Source data:
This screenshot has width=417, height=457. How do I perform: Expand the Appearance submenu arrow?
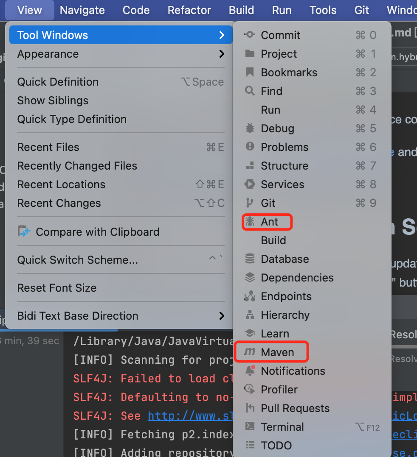click(221, 54)
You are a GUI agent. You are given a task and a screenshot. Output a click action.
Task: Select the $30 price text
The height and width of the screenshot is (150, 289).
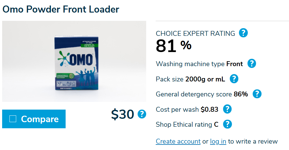point(122,114)
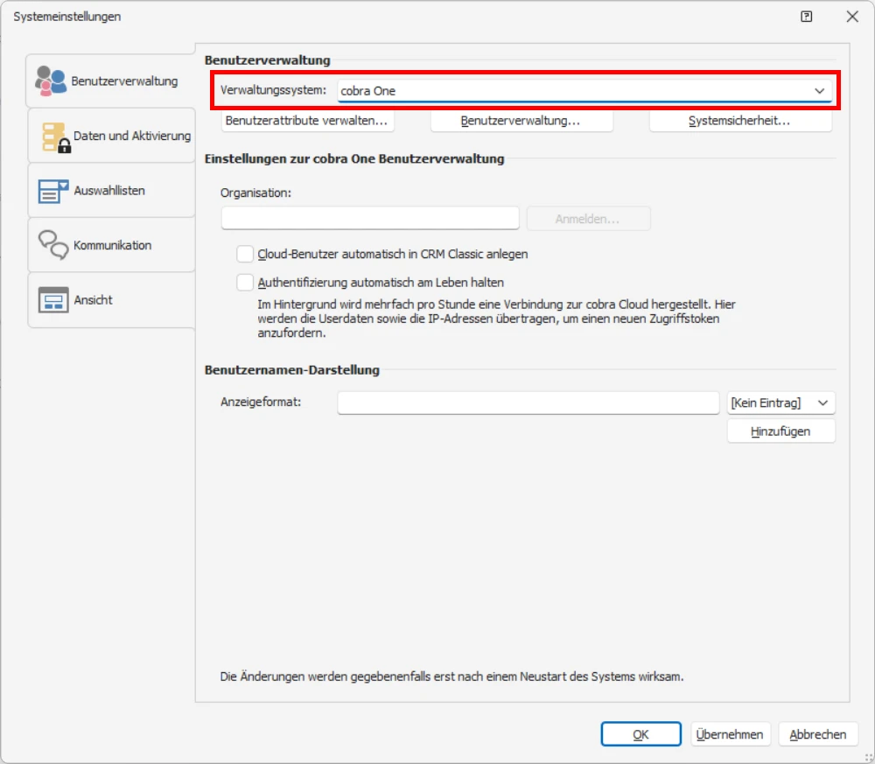This screenshot has width=875, height=764.
Task: Select the Benutzerverwaltung people icon
Action: point(53,79)
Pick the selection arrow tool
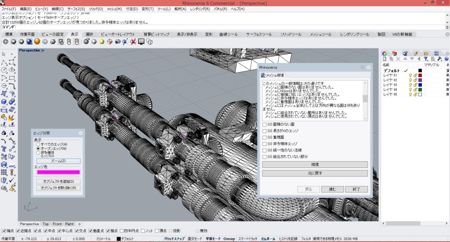The height and width of the screenshot is (242, 450). click(4, 54)
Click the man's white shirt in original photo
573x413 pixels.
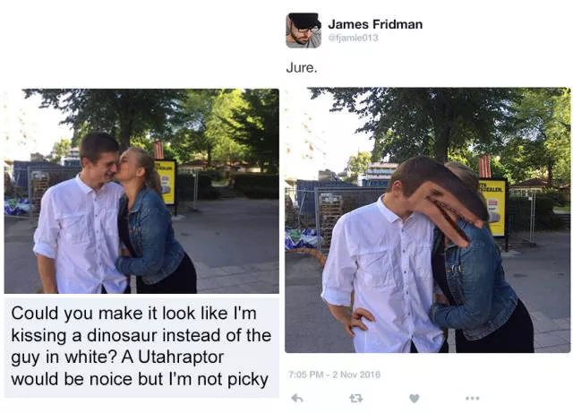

■ PROBLEM DETAILS: Only the lines from the one that contains "Click the man's white shirt in original photo" through the last line of the records may appear in the answer, retyped exactly and with no pictures.

■ ANSWER TO THE PROBLEM:
Click the man's white shirt in original photo
573x413 pixels.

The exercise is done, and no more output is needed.